SathyabamaSat (SB Sat)

Image: ISRO
Image: ISRO

SathyabamaSat (SB Sat) is a 2-Unit CubeSat developed and built by Sathyabama University, India. The spacecraft measures 10 by 10 by 20 centimeters in size and weighs 1.5 Kilograms.

It has the usual characteristics of a CubeSat with body-mounted solar arrays for power generation and communications in the UHF band, however, unlike many CubeSats of comparable size, the spacecraft makes use of an active attitude control system with magnetometers used for attitude determination and magnetic torque rods for three-axis control.

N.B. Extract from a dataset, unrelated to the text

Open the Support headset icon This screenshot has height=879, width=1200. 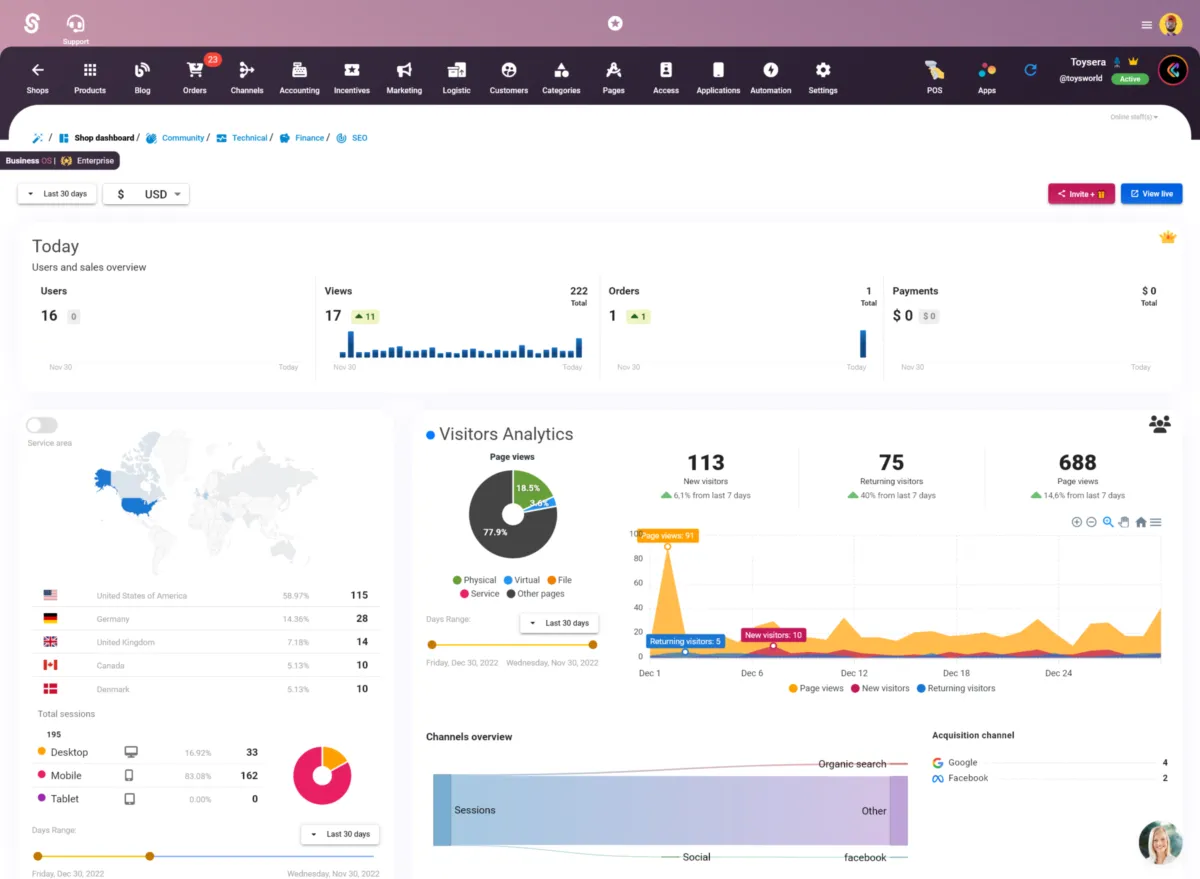pos(75,23)
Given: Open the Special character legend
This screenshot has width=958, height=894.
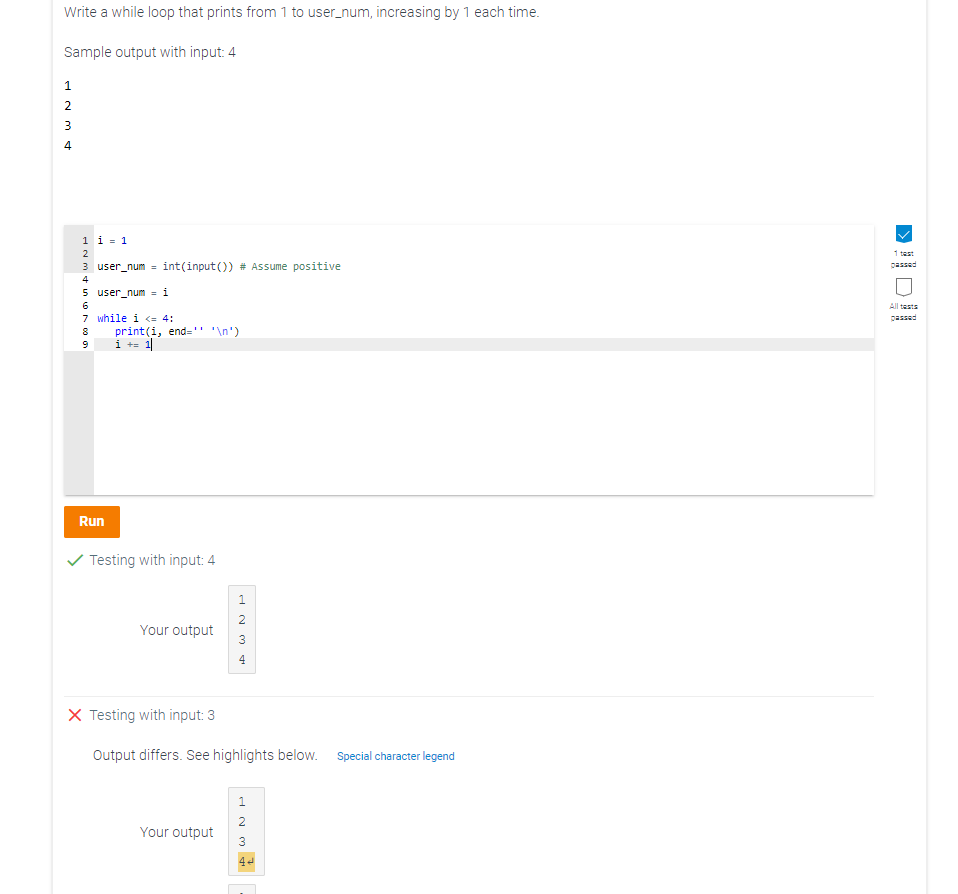Looking at the screenshot, I should (395, 756).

The main payload of SB Sat is an Argus 1000 Infrared Spectrometer, a commercial device marketed for application in CubeSat missions studying atmospheric species. The grating spectrometer unit is only 4.5 x 5 x 8 centimeters in size, making it ideally suited for a CubeSat mission. Light entering the instrument is dispersed by a 300 groove/mm grating and directed onto a 256-element Indium-Gallium-Arsenide detector array cooled by a Peltier cooler to reduce dark currents.

The spectrometer covers a spectral range of 1.0 to 1.7 micrometers with a 6-nanometer spectral resolution across 100 spectral channels. Atmospheric species absorbing within the instrument’s spectral range are oxygen, carbon dioxide, water, carbon monoxide, methane and hydrogen fluoride. Argus supports integration times between 0.5 and 4 seconds.

The instrument on SB Sat will only be operated over regions the mission’s operators are interested in, collecting data on green house gas emissions.